# NBA Game Log Career Stats
Data acquisition method -> Web Scraping

The primary function of this script is to download an NBA players entire career game log (from 1994 and beyond), using a URL form ESPN NBA by searching the players name and selecting their 'game log' stats filter. Data collected consists of every game the player participated in during each year will be placed in CSV format for download with the players respective statistics during the time he was on the court.
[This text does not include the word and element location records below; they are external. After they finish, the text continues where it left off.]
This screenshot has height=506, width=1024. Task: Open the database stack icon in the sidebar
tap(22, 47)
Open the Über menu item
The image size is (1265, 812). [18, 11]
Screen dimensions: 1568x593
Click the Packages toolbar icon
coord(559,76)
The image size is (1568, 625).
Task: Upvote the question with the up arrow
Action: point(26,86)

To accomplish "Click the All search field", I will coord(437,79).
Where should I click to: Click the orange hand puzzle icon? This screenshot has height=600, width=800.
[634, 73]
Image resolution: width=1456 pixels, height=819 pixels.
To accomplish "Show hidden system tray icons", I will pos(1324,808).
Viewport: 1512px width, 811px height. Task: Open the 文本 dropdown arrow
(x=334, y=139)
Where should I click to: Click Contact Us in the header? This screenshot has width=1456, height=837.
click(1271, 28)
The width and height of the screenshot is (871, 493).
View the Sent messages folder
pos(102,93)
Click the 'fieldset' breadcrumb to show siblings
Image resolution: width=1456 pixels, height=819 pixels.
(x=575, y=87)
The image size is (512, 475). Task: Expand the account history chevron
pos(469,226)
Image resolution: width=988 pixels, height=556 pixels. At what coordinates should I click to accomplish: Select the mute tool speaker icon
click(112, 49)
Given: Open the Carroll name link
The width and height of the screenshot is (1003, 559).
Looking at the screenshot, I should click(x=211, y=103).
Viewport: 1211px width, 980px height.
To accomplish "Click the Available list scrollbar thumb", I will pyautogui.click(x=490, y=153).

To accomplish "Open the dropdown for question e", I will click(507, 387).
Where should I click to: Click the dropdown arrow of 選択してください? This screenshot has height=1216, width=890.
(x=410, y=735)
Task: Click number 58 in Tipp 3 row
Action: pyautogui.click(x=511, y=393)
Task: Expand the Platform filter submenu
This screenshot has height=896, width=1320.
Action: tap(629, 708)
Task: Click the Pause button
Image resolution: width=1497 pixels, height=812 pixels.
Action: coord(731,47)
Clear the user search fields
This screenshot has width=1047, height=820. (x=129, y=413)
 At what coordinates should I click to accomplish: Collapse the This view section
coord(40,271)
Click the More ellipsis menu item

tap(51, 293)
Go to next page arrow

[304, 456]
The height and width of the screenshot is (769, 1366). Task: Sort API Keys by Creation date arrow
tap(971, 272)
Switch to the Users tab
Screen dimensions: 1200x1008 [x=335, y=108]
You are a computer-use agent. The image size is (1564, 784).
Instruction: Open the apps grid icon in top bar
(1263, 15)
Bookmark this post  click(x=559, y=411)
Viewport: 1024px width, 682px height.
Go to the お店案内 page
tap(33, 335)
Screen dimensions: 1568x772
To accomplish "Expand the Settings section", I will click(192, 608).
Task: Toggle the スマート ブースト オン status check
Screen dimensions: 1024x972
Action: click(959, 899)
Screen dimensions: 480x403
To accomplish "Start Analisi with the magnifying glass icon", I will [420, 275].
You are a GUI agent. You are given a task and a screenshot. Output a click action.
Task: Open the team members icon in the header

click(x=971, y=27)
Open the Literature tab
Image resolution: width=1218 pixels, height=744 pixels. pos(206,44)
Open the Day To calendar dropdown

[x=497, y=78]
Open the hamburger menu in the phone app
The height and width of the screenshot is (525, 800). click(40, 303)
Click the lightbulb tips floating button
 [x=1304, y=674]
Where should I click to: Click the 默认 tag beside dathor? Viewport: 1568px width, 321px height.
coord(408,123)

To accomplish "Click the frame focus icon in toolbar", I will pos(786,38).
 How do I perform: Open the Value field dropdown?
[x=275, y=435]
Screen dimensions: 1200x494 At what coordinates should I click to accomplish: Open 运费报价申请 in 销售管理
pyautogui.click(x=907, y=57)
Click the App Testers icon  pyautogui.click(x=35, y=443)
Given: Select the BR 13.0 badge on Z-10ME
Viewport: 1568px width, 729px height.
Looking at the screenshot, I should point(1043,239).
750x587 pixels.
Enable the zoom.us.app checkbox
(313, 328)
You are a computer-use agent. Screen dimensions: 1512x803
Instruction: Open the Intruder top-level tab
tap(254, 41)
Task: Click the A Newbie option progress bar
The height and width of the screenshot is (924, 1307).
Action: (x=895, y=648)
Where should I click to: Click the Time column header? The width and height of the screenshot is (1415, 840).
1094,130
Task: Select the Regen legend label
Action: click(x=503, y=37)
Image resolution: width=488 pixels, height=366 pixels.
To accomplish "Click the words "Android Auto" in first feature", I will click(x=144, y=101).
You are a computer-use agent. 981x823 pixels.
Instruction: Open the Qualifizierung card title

As of now, this script does not seperate stats from regular season and playoffs, which is a work in progress for the next iteration.

In [68]:
# Rafael Chavez
# 7/11/21
# Project 824, Owner

import requests as req
import pandas as pd
import re
from bs4 import BeautifulSoup

stats_list = []
playoff_headers = ['Conference Quarterfinals','Conference Semifinals','Conference Finals','Finals']
playoff_headers_index= []
yearly_career_stats = []

    
def request_url(player_stats_url):
    stats_request_object = req.get(player_stats_url)
        
    return stats_request_object
    
def request_to_text_object(request_object):
    stats_text_object = request_object.text
        
    return stats_text_object
    
    
def create_bs_object(stats_text_object):
    table_bs = BeautifulSoup(stats_text_object,'html5lib')
    
    return table_bs


# When parsing for values from 'option' tags, i ran into an issue where a value
# was being returned as 'Selected', which means i have to use RE to make sure its 
# not appended to my list of years played in the league. Meaning, i have to make sure
# the string is composed only of digits
def is_digits_only(dropdown_value):
    if bool(re.match(r'^([\s\d]+)$', dropdown_value)) == True:
        return True
    else:
        return False


# Need to create a fxn which parses for the years available for a players career
def get_career_years(bs_object):
    years_played = []
    list = bs_object.findAll('option')
    for l in list: 
        if l.get('value') != None and is_digits_only(l.get('value')) == True:
            years_played.append(int(l.get('value')))
            
    years_played.sort()
    print("Game Log for the following years will be written to CSV:")
    print("--------------------------------------------------------\n")
    print(years_played)
    
    return years_played


def create_table_rows_object(table_bs):
    stats_table_rows = table_bs.find_all('tr')
    
    return stats_table_rows


def create_stats_list(stats_table_rows,stats_list):
    i = 0
    while i in range(0,len(stats_table_rows)):
        stats_list.append([span.text for span in stats_table_rows[i]])
        i +=1
        
    return stats_list


def clean_career_stats(career_stats_list):
    parsed_stats_list = []
    all_player_games_stats = []
    for i in range(len(career_stats_list)):
        parsed_stats_list.append(re.search(r'(\w+ \d+/\d+)',career_stats_list[i][0]))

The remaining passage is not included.